[Excerpt to read]:
********************

At this time, our board of directors mandated that we leverage technology to redesign manufacturing and selling — and, ultimately, improve our company's productivity and efficiency.

It stood to reason that software would reduce the bottlenecks, which meant we needed to become better at building and delivering software consistently. While we considered ourselves agile zealots adept with microservices, we did not wake up one day and suddenly change databases.

The truth is, it took several years of iterating before we finally replaced the underlying relational database with a document database that would enable us to capture the value of using microservices and increase our developer productivity and velocity.

Becoming more agile with an operational data store

Initially, our goal was to build a single-view application for our brokers, who were logging into 12 different services required for a single use case. What continued to hold us back was the relational data model.

********************

[Information provided]:
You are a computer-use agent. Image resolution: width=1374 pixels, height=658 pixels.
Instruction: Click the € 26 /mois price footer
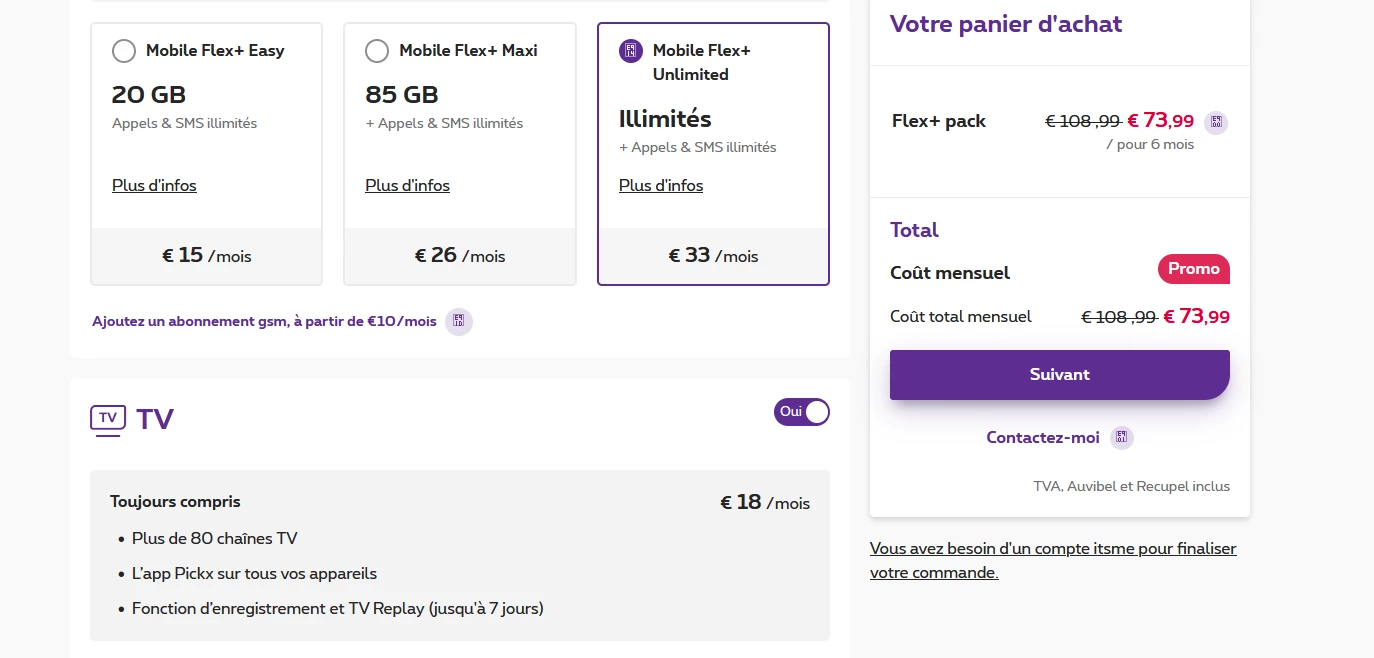tap(460, 256)
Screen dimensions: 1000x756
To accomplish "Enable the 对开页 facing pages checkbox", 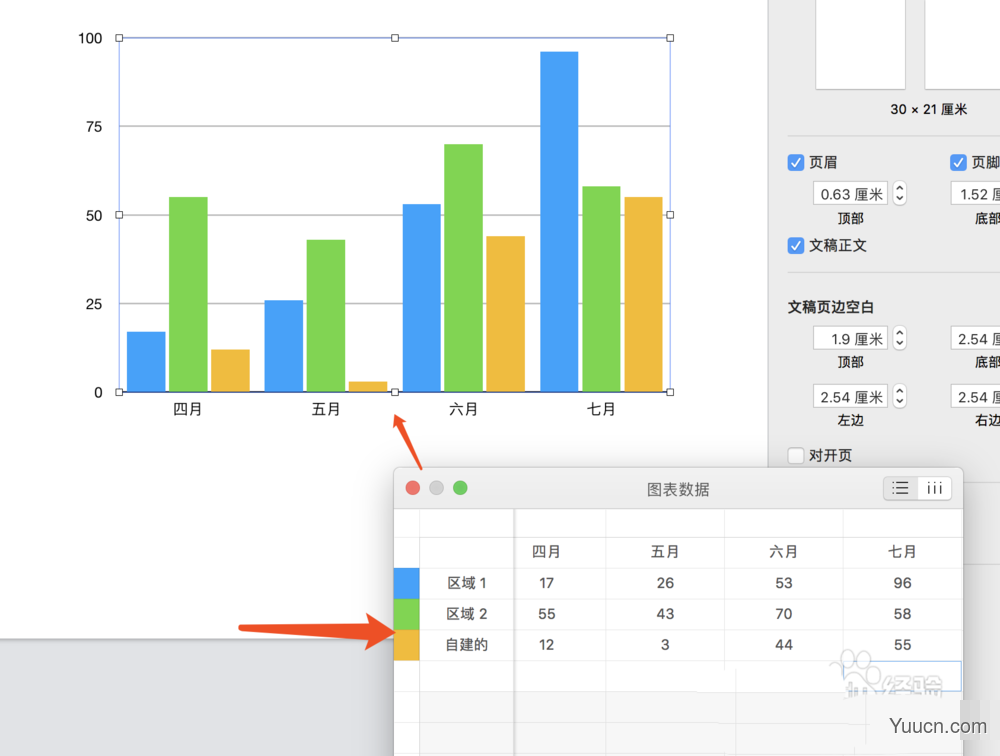I will [795, 455].
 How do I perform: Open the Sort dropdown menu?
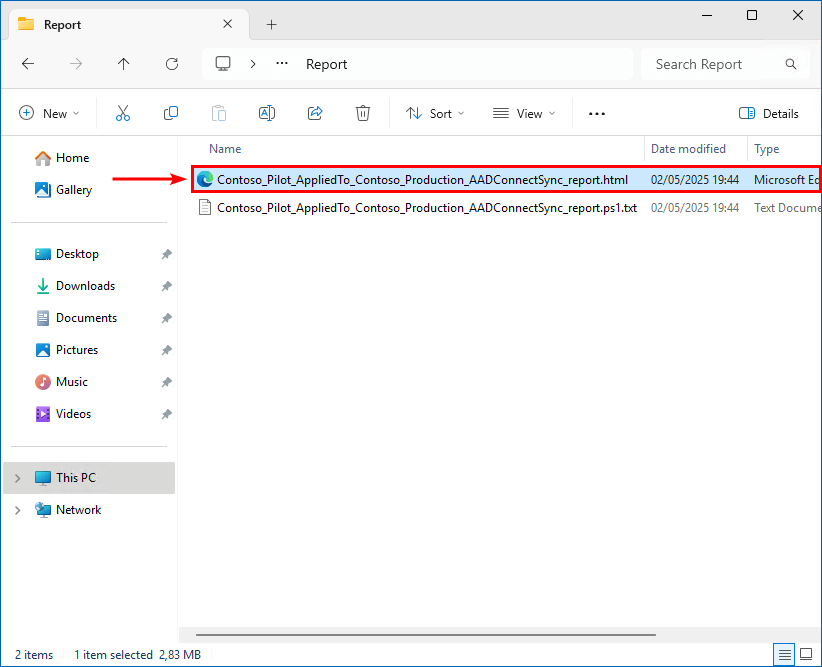(x=435, y=114)
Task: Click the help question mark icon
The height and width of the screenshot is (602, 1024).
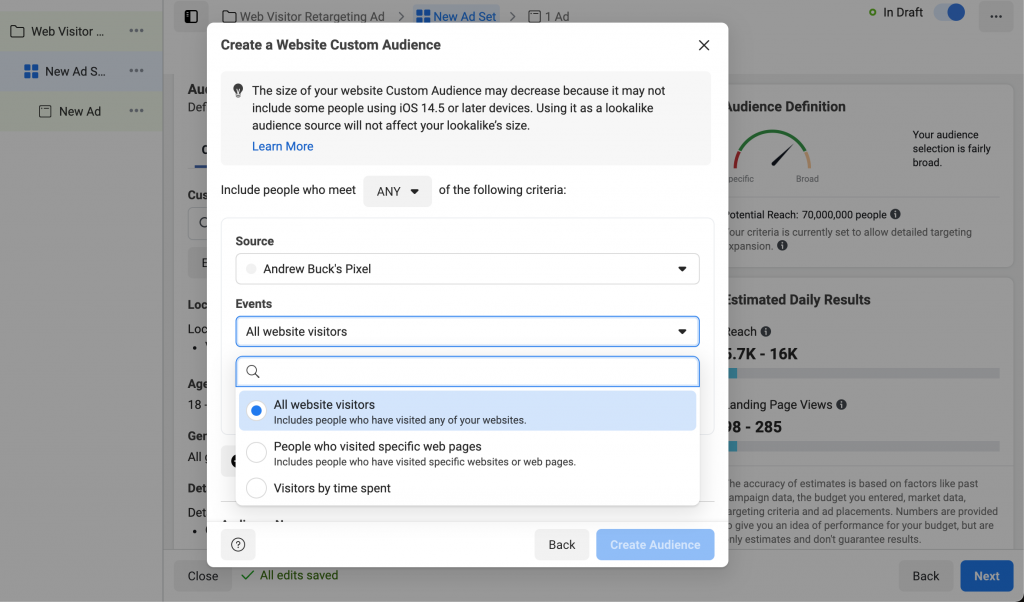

********************

[Instructions to follow]:
Extend the account of the company's move from a relational database to a document database, starting right after its last sentence.

[Answer below]:
With today’s software development practices, you are expected to build software from a two- or three-sentence business feature. The name of the game is to stay light and to constantly iterate. It’s different from the traditional waterfall method, where six months might be spent on requirements analysis before a single line of code is written. With a waterfall approach, this is fine — you know the end state in order to create your database objects. However, you simply can’t do this if you’re following agile methods because there’s no way to build a data model from a three-sentence business requirement. The reality is you’re constantly reworking the database.

At Travelers, we stood up our single-view app in 2014, although it was still ETL-dependent, had a monolithic code base, and presented consistent integration challenges. Now, we deploy software five times annually — major for us — and built internal buzz about the business impact of the redesigned app.

We realized if engineering teams needed to deliver faster, we needed to move away from the relational database.

Goodbye tables, hello JSON!

In 2017, we made the decision to use MongoDB Atlas, a document model database. However, to succeed, we had to do more than learn how to program against a different database. This was a massive change introduced to a company that had never used anything other than a relational database. As much as we needed to modernize our technology, to succeed, we also needed to modernize our culture.

While our developers built the software, we built relationships with many other groups to bring them along on our journey.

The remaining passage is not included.